# [TASK]
In the entries below, identify every line with the string "left" and copy it.

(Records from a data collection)
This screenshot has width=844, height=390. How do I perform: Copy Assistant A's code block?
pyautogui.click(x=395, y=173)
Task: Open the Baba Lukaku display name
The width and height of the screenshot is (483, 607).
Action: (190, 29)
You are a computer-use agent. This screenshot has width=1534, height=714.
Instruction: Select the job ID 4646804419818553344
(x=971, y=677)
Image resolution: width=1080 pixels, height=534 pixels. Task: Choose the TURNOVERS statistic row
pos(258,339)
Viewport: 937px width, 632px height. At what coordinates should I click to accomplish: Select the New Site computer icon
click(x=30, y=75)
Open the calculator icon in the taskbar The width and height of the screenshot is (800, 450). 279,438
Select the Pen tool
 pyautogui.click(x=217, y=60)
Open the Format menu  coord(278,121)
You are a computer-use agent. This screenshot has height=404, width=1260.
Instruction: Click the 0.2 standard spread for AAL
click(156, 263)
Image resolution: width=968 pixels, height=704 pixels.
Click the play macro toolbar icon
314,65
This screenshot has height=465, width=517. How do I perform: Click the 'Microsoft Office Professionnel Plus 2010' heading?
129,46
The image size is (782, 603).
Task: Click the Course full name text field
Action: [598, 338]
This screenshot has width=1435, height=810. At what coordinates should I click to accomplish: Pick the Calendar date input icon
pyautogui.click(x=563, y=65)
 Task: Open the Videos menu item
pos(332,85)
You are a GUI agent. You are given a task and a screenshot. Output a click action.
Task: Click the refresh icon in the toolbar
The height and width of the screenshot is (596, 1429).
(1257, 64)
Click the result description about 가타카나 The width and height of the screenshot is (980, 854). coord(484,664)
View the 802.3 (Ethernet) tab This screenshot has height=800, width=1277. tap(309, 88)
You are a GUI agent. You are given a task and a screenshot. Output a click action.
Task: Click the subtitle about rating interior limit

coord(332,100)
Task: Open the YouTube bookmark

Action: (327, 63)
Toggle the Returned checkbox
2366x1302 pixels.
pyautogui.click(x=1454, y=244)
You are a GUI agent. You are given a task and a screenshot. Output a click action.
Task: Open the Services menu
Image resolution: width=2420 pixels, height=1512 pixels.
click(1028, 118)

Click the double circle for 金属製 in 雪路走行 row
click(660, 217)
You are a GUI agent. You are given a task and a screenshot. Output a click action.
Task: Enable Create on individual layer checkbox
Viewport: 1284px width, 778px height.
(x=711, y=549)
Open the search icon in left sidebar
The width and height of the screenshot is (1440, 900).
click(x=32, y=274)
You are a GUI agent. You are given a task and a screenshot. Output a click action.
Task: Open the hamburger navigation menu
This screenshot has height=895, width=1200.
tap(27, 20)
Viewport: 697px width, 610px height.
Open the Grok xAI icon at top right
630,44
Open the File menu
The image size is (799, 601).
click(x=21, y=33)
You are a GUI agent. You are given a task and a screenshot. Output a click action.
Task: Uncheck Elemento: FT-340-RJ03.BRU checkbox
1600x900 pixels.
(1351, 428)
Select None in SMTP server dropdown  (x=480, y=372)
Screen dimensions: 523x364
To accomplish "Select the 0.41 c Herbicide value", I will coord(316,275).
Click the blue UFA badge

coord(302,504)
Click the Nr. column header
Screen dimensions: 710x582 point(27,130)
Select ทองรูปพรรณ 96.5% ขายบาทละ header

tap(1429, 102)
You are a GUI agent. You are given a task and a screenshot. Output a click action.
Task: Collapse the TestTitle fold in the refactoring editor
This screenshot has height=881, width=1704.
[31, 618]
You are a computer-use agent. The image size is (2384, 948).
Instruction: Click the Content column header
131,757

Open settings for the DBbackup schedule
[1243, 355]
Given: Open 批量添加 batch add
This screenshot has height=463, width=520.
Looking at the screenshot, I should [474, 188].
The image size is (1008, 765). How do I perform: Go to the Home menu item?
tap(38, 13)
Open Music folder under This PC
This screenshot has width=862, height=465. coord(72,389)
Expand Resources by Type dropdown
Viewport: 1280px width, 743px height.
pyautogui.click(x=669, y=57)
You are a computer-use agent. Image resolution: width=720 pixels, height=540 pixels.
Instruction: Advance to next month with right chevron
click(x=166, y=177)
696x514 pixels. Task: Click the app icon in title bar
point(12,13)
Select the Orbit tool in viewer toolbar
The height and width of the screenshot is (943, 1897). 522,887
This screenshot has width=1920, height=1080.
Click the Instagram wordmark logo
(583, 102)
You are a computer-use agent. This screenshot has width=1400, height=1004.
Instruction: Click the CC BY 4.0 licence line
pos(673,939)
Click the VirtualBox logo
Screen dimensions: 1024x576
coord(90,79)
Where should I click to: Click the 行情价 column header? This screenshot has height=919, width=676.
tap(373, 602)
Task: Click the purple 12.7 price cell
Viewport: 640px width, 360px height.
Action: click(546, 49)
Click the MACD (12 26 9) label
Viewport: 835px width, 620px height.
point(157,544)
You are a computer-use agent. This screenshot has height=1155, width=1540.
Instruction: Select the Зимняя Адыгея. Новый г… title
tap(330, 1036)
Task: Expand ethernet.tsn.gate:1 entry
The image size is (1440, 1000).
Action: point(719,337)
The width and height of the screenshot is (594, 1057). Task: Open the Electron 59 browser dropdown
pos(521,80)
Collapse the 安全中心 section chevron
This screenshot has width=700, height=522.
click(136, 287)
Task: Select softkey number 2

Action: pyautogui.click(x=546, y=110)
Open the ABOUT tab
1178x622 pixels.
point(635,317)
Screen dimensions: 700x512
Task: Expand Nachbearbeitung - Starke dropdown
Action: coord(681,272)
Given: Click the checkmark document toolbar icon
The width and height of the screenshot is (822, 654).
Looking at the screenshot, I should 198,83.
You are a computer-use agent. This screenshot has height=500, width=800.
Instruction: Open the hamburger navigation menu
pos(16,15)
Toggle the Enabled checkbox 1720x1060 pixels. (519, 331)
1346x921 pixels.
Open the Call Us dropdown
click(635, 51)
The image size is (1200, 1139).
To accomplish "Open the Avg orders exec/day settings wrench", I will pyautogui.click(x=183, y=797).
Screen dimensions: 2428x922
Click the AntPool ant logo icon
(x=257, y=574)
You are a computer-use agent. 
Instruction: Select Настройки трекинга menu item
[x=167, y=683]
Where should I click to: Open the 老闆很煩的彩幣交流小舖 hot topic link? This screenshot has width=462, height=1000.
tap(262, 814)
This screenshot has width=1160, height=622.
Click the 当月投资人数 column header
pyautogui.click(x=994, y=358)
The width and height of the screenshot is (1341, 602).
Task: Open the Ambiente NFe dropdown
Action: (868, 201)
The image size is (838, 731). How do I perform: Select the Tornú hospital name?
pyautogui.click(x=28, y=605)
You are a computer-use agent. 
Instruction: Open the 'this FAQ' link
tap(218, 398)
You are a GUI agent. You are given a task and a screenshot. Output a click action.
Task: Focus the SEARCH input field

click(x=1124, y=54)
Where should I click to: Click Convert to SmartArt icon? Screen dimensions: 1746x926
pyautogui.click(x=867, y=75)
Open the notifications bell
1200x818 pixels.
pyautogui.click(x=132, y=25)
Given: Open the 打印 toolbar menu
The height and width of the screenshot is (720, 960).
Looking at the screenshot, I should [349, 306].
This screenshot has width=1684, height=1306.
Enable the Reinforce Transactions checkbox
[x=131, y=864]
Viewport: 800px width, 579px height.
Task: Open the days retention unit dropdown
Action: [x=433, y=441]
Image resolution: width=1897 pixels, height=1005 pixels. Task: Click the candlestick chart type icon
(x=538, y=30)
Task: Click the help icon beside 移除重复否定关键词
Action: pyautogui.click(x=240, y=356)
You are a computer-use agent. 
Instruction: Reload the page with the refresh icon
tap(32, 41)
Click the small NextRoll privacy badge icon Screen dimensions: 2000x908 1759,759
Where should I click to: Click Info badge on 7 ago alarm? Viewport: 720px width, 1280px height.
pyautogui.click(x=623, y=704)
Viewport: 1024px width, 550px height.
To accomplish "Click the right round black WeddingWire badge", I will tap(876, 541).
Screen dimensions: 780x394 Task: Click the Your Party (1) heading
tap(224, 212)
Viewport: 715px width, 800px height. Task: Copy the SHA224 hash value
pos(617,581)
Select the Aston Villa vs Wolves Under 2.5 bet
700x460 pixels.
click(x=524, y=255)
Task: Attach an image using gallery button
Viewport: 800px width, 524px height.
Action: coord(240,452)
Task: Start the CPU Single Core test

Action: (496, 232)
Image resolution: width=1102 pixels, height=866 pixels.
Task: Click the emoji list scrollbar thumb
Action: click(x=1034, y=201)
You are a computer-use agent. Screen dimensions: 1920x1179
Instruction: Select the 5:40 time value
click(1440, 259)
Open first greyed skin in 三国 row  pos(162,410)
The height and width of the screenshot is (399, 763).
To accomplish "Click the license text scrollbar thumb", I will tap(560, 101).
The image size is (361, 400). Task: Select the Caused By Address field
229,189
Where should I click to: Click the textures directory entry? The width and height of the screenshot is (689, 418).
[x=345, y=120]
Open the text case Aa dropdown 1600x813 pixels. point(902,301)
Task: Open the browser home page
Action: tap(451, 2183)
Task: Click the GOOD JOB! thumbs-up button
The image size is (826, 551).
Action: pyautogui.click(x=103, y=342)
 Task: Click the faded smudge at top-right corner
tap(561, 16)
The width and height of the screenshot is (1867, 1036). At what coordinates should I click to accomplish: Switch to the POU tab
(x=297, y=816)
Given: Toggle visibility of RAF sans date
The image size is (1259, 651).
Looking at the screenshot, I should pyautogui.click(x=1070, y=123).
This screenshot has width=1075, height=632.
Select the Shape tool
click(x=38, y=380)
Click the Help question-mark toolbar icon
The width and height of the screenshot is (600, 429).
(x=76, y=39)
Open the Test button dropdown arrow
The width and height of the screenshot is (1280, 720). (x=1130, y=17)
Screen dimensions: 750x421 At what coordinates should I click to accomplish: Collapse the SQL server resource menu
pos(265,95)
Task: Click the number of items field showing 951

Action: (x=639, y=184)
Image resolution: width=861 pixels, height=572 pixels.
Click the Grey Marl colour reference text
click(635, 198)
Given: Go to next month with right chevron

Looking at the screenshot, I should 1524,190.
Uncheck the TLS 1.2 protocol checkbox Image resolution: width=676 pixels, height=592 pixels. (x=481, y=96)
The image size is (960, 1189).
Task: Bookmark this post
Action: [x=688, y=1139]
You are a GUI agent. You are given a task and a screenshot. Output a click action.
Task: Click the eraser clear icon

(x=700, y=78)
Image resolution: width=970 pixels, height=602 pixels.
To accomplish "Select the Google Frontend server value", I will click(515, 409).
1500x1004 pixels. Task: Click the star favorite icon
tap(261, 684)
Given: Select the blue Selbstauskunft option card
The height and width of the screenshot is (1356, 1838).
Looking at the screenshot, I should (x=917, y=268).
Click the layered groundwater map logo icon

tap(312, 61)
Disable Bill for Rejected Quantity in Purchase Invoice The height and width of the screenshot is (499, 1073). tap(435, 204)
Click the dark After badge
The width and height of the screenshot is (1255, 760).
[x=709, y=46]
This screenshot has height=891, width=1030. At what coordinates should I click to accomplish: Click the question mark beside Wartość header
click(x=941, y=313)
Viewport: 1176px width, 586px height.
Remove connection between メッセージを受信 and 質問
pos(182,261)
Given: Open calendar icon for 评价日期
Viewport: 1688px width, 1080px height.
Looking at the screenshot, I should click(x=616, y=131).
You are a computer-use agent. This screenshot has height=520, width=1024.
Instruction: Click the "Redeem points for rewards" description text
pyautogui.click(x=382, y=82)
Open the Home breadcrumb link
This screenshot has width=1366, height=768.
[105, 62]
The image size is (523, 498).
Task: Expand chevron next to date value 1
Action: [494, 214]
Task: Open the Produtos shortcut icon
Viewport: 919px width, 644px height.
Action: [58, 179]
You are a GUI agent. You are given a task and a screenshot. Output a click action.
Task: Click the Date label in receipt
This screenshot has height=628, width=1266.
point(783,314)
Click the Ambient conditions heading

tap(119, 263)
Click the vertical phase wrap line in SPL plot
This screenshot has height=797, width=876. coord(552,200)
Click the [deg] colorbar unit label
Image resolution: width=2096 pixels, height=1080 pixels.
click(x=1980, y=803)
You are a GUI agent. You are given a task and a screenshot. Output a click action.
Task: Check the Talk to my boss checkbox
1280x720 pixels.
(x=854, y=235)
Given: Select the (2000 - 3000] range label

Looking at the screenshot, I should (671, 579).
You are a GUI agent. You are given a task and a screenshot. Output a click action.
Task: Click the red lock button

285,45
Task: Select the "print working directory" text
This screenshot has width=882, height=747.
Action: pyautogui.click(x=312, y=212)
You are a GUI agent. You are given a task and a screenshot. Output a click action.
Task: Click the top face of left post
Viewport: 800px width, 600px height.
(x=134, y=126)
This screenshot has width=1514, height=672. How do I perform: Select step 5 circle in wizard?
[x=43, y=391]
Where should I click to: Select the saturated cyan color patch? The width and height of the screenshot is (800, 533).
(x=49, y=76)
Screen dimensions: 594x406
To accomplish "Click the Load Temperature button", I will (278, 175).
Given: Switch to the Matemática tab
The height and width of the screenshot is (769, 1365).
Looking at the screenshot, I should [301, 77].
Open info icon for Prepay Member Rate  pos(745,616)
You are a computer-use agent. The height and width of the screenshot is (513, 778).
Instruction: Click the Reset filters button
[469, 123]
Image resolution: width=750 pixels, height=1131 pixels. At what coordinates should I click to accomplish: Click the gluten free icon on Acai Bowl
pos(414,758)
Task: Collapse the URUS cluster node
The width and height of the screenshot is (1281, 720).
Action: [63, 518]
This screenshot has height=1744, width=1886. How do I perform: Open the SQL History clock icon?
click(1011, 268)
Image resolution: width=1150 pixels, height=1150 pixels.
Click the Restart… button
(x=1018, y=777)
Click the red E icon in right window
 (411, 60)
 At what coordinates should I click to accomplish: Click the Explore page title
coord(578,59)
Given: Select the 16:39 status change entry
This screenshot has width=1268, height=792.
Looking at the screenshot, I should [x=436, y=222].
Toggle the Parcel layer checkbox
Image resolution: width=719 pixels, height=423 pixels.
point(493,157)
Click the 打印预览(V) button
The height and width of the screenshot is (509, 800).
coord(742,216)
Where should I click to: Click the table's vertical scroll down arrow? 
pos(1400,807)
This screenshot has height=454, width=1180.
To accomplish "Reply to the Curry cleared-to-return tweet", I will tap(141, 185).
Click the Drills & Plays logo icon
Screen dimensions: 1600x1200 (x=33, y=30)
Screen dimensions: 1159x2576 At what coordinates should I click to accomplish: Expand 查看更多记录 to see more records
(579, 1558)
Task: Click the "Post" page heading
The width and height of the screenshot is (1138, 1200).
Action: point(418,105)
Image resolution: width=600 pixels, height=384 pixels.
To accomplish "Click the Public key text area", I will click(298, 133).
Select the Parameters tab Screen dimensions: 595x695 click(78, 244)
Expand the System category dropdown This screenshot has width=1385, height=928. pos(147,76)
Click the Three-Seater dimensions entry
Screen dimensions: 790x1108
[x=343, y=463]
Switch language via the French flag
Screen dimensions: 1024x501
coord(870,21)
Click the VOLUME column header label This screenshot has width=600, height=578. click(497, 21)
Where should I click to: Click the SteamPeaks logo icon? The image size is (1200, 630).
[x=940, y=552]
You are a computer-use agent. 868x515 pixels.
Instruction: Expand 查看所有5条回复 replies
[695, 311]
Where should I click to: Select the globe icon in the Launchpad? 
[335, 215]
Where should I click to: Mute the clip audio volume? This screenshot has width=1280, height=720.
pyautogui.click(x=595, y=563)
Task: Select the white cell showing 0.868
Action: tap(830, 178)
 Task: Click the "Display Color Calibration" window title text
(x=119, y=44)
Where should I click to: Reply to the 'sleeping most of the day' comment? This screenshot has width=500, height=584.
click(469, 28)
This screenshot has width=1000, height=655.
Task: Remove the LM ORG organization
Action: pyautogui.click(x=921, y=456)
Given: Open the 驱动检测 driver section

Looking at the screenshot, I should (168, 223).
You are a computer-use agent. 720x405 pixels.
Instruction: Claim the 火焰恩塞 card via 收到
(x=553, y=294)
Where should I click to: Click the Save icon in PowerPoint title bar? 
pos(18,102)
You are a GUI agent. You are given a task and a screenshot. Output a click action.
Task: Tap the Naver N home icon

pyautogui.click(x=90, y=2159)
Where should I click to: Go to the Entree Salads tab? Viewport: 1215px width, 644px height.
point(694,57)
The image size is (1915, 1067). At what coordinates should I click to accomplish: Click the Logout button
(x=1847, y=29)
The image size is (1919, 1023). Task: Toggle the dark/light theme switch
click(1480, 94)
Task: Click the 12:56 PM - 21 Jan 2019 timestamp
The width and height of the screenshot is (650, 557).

# [RESULT BELOW]
Open the search icon in left sidebar
Task: Click the top face of left post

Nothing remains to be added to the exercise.